Expression of neuronal traits in pancreatic beta cells. Implication of neuron-restrictive silencing factor/repressor element silencing transcription factor, a neuron-restrictive silencer.

Pancreatic beta cells (insulin-producing cells) and neuronal cells share a large number of similarities. Here, we investigate whether the same mechanisms could control the expression of neuronal genes in both neurons and insulin-producing cells. For that purpose, we tested the role of the transcriptional repressor neuron-restrictive silencing factor/repressor element silencing transciption factor (NRSF/REST) in the expression of a battery of neuronal genes in insulin-producing cells. NRSF/REST is a negative regulator of the neuronal fate. It is known to silence neuronal-specific genes in non-neuronal cells.

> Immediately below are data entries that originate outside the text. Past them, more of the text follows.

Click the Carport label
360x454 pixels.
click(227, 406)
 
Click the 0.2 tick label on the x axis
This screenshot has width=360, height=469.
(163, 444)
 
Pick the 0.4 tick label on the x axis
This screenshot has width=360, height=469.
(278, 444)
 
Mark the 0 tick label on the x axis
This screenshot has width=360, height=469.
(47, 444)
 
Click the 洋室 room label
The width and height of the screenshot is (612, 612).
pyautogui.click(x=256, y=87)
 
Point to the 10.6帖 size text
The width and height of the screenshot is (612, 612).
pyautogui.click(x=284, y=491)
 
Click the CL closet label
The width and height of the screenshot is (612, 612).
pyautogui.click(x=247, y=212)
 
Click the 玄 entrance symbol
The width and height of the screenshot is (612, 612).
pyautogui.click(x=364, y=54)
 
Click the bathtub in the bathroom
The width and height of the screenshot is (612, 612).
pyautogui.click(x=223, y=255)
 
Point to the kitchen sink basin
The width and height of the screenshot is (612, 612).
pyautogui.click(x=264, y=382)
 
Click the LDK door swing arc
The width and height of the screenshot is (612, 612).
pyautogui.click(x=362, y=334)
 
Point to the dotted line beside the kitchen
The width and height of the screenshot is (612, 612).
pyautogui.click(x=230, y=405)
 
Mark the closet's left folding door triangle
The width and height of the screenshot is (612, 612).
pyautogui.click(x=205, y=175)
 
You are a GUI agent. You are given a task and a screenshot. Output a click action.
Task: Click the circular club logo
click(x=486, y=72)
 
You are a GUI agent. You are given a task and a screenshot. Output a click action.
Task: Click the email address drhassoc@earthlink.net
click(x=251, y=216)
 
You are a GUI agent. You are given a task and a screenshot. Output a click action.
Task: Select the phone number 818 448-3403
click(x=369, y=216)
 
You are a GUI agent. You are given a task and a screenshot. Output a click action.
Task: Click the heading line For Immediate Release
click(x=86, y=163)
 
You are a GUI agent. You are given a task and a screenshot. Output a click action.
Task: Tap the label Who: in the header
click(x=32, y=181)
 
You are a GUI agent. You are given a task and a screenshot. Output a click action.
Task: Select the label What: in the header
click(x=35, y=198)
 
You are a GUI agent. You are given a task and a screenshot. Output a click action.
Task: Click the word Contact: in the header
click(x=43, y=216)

We demonstrate that, as in the case of the neuronal pheochromocytoma cell line PC12, mRNA coding for NRSF/REST is absent from the insulinoma cell line INS-1 and from three other insulin- and glucagon-producing cell lines. NRSF/REST activity is also absent from insulin-producing cell lines. Transient expression of REST in insulin-producing cell lines is sufficient to silence a reporter gene containing a NRSF/REST binding site, demonstrating the role of NRSF/REST in the expression of neuronal markers in insulin-producing cells. Finally, by searching for the expression of NRSF/REST-regulated genes in insulin-producing cells, we increased the list of the genes expressed in both neurons and insulin-producing cells.